Dans la rivalité au sommet, le
contraste est saisissant entre cet expansionnisme multilatéraliste de la Chine
et le repli-sur soi protectionniste des EU décidé par le président Trump.
Il appartient au nouveau
gouvernement Biden de redéfinir et de mettre en œuvre une nouvelle stratégie
internationale. Sera-t-elle différente de celle de Trump ? Les rapports avec
la Chine vont-ils se détendre, se réchauffer, comme l’espèrent de nombreux
états et d’entreprises, les places financières l’ayant déjà anticipé. Biden
devra pour cela faire oublier ou digérer aux intéressés sa surenchère contre la
Chine pendant la campagne électorale. Il avait traité le président Xi Jinping
de « voyou ». « C’est un type qui n’a pas le moindre
ossement de démocratie dans son squelette », avait-il déclaré (4).

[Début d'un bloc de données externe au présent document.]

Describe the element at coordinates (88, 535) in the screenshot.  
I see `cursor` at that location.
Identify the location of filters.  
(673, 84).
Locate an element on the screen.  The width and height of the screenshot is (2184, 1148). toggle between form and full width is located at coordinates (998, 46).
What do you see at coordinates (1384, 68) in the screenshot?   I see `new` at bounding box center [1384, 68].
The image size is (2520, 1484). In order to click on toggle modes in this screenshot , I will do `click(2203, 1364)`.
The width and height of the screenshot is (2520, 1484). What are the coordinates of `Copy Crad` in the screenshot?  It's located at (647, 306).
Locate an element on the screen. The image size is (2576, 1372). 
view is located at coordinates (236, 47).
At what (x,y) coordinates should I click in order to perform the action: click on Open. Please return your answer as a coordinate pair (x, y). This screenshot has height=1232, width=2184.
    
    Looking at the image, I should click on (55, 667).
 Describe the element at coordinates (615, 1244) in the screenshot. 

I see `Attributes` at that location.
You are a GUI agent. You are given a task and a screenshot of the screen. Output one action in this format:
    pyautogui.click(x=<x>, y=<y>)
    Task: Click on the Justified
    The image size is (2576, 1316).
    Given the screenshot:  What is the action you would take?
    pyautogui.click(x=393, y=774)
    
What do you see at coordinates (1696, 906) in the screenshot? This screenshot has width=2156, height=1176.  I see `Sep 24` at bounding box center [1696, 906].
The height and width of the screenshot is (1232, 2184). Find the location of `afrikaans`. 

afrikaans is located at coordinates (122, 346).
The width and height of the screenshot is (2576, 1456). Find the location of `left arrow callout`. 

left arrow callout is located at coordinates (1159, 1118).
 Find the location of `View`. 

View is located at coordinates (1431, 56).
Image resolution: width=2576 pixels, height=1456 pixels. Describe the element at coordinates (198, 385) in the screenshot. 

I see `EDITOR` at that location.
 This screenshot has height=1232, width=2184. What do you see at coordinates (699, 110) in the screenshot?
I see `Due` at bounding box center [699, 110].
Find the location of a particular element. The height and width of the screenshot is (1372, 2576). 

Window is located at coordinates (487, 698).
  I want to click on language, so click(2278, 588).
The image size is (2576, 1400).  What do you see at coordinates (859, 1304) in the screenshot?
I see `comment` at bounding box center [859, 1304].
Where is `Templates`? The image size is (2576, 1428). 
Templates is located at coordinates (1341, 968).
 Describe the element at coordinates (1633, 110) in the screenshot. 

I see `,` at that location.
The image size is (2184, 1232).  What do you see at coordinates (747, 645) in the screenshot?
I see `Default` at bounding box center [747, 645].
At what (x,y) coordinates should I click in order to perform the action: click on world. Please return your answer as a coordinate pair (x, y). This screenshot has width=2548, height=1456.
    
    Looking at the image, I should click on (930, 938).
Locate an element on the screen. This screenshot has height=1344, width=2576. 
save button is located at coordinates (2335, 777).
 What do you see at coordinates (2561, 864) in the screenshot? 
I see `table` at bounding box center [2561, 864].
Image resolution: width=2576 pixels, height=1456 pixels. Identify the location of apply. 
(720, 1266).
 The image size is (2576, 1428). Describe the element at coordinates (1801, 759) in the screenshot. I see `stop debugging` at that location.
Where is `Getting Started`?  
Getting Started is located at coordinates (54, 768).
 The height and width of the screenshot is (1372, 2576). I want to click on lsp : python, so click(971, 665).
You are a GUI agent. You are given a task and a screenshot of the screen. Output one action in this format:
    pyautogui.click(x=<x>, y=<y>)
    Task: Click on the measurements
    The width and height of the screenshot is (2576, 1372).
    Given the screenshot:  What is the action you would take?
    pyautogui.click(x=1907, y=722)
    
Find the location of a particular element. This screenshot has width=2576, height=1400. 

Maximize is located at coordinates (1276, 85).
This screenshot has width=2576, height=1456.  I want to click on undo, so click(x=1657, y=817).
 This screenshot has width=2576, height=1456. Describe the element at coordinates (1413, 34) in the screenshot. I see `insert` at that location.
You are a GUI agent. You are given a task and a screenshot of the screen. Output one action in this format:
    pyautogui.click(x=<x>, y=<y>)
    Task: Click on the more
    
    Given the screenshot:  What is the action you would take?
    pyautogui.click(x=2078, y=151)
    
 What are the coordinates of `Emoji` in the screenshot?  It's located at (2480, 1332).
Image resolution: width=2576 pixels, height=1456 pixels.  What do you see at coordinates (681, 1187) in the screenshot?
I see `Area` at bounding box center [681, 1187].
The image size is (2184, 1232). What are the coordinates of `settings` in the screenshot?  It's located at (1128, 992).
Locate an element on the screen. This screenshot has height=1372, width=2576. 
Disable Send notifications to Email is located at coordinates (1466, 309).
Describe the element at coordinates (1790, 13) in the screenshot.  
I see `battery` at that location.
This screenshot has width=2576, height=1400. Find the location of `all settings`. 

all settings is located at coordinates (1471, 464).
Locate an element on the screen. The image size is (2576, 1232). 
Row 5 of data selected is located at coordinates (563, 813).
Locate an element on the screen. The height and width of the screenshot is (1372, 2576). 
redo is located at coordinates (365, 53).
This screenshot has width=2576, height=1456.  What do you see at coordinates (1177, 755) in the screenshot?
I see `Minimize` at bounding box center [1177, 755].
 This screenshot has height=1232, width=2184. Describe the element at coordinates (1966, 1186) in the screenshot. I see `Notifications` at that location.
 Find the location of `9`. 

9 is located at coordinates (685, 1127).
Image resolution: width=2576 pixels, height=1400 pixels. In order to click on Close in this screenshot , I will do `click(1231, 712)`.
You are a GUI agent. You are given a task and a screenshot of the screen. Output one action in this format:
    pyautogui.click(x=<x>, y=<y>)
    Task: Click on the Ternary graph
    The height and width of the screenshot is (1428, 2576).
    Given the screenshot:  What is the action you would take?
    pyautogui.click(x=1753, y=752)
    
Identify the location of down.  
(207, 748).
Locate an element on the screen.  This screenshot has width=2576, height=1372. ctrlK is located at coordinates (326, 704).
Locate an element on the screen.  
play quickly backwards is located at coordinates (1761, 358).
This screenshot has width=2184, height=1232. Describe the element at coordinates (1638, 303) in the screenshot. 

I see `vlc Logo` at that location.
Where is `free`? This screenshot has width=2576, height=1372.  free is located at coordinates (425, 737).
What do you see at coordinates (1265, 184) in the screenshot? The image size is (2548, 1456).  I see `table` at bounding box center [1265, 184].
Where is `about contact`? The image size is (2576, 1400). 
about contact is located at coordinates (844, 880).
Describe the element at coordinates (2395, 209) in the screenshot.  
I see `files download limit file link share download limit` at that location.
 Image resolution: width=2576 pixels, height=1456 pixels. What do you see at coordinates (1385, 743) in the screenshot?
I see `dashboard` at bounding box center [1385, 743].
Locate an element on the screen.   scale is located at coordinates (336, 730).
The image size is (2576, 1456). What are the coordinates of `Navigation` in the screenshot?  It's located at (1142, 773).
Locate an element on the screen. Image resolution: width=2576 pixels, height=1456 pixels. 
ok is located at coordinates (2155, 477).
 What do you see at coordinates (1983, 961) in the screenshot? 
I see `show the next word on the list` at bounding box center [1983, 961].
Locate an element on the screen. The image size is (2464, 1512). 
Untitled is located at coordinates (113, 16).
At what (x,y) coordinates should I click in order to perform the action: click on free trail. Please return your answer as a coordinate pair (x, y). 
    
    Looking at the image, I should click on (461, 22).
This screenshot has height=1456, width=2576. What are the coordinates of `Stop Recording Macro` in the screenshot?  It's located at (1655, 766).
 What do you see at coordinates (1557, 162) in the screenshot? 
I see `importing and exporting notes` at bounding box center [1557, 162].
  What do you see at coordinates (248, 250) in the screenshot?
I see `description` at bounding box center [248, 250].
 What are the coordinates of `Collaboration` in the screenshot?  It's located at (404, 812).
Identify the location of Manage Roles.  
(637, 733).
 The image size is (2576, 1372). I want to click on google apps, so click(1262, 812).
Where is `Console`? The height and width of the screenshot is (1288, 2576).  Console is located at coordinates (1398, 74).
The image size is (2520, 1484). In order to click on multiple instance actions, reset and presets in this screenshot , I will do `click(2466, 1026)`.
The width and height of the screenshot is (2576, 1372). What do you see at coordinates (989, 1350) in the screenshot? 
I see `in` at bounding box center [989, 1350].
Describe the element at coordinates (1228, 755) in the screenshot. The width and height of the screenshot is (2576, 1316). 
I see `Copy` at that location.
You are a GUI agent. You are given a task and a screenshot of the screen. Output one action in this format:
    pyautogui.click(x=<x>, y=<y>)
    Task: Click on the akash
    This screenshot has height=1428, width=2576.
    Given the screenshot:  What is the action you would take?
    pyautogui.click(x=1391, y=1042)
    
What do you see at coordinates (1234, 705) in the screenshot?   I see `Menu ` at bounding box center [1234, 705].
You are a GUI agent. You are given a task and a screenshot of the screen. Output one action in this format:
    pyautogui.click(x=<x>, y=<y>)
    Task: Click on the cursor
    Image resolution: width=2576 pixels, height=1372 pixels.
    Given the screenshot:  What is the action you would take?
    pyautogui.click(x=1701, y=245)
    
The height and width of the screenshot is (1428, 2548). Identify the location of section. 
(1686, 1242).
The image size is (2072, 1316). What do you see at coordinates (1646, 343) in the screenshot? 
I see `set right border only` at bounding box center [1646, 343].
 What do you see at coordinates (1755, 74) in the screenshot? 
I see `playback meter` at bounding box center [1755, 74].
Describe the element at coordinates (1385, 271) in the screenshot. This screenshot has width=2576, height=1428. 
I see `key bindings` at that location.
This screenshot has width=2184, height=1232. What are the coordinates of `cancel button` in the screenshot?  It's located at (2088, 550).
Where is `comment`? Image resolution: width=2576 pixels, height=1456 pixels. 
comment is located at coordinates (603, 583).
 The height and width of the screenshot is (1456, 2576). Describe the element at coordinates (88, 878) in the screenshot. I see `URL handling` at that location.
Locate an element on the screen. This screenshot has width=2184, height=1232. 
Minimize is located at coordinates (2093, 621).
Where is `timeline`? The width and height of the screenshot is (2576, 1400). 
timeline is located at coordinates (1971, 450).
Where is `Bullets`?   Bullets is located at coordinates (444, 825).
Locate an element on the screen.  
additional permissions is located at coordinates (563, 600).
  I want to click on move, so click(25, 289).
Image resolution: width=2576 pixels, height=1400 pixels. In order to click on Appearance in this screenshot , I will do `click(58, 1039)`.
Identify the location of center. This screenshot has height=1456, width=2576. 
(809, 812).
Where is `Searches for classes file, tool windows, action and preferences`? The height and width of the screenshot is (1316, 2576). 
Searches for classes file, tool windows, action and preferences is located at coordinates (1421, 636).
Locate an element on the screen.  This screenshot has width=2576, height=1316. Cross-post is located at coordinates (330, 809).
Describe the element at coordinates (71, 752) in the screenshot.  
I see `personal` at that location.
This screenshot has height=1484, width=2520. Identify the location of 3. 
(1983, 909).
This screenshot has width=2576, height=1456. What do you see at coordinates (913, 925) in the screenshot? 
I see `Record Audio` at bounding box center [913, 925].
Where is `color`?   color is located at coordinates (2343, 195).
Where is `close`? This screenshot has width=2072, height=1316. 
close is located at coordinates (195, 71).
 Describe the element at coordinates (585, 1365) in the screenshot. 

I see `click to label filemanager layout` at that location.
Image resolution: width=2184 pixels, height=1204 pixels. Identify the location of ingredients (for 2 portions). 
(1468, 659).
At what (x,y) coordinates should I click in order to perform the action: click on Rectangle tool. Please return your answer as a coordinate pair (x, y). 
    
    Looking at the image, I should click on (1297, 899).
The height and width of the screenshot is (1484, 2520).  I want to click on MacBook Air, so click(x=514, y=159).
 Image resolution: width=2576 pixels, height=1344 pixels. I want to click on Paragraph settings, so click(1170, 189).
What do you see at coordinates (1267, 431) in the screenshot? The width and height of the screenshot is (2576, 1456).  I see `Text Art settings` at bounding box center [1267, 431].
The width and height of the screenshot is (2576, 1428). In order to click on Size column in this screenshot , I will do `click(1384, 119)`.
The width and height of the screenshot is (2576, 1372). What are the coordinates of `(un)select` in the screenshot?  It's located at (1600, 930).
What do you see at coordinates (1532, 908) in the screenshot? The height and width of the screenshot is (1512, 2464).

Un
bon point de départ pour prendre le relais de Trump !
Sans aborder
les questions militaires et de défense, dont l’importance n’échappe à personne
(ou presque), les sujets ci-dessus font l’objet de la Partie 2, à venir, de cet
article.
Une première
urgence : terrasser le coronavirus
La croissance
du PIB des Etats-Unis (EU) avait été de + 2,2% en 2019. Le coronavirus a
provoqué un recul estimé à - 4,3% en 2020. Il a porté un coup
d’arrêt à nombre d’activités, a fait remonter le chômage et aggravé le déficit
public américain en même temps que le déficit fédéral, réduisant les ressources
mobilisables pour faire face aux besoins et répondre aux priorités du nouveau
gouvernement fédéral, ainsi qu’à ceux des Etats. La première urgence est,
précisément, d’enrayer la propagation de la pandémie, d’en réduire les nombres
de « cas » de contaminations et des victimes. Il y a fort à faire. Mais,
d’un état à l’autre, les situations sont très inégales.
Coronavirus :
une situation différenciée entre les Etats au 9 novembre 2020
Après un second pic quotidien de plus de 75 000 cas le 16
juillet suivi d’une accalmie qui a vu descendre le nombre quotidien de cas à
30 000 le 6 septembre, un nouvel envol a porté ce nombre de cas jusqu’à
près de 140 000 le 10 novembre. Les cartes de Google de ce jour
décrivant les cas recensés les 14 derniers jours montrent les plus fortes
concentrations de cas dans la partie orientale du Midwest (Michigan,
Wisconsin, Illinois, Iowa, Ohio, Missouri…) au sud des grands lacs, ainsi que
dans la partie nord de la côte est (New-Hampshire, Connecticut, New-Jersey…).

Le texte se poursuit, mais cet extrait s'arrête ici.